Comment from: [Member]
Sorry to hear about your Yorkshire difficulties. If it helps, I’m pretty sure that when I was younger my Mum used to make Yorkshire puddings and pancakes (i.e. crepes) from the same batter. So you could always attempt both at the same time if you ever feel up to it!
(Although, to be honest, torn-up envelopes in gravy is pretty much what Yorkshire puddings are supposed to taste like.)
As for risotto, sometimes I like to cheat loads and just throw some cooked long-grain rice into some fried onions and bacon and stir. Nothing like a real risotto, but still tasty if I don’t have much time (and I have just discovered that my supermarket now sell American-style bacon, which makes me so happy).

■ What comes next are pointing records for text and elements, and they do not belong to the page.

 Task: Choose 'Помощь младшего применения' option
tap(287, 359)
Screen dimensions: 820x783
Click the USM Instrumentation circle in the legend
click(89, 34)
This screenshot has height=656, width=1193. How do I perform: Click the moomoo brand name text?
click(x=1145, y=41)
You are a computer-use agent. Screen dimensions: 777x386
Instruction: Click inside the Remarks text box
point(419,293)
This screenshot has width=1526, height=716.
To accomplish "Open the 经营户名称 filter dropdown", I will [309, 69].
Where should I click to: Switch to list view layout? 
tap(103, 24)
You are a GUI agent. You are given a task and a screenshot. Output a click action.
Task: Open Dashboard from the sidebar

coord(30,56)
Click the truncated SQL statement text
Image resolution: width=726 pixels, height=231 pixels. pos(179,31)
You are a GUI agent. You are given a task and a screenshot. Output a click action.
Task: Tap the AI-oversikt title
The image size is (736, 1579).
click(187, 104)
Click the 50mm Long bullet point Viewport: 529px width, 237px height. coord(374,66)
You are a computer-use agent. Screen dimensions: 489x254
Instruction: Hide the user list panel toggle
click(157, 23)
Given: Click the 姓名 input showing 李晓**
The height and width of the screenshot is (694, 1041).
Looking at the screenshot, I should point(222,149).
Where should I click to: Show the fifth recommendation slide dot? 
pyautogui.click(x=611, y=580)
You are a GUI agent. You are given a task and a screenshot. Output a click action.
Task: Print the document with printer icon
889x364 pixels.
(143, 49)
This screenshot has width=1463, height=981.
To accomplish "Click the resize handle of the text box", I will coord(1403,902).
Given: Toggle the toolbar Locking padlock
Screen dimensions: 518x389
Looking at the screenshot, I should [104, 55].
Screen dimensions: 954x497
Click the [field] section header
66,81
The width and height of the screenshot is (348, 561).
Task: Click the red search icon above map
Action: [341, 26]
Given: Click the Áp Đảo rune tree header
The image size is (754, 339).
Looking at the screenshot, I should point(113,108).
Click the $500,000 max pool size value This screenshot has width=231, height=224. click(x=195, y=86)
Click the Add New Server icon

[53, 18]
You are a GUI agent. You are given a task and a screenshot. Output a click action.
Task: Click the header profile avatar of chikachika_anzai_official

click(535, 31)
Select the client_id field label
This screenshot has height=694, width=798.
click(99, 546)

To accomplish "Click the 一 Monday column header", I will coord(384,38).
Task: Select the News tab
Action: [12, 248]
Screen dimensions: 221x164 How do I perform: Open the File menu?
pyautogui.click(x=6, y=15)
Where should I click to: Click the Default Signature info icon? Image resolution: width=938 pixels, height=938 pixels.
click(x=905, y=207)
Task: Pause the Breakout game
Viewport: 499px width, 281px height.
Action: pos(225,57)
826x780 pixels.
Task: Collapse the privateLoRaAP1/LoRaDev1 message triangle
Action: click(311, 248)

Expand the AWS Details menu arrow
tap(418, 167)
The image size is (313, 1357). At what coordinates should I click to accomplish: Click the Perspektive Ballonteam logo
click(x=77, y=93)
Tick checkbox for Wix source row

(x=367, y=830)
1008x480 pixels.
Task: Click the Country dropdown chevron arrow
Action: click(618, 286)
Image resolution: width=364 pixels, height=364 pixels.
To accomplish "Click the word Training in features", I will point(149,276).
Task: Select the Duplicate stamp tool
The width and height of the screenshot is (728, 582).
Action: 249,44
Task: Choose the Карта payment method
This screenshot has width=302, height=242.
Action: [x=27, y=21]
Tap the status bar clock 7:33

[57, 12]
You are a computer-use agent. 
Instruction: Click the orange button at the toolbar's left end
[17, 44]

FOOD POST! Everything looks really good, especially the pasta and the mushroom risotto (sometimes I make lazy risotto with frozen rice, vegetable broth, butter, and parmesan cheese, because: lazy). A long time ago I made Yorkshire puddings with prime rib, and I overcooked the meat and forgot to season the puddings and it tasted like seared fatty shoe with torn-up mailing envelopes in gravy. Sad story.
Also: I would call those pancakes “crepes"! They look very tasty, though. I’ve never eaten them with sugar and lemon. If I ever find that I am workbrickle enough to make crepes, I will definitely try that myself.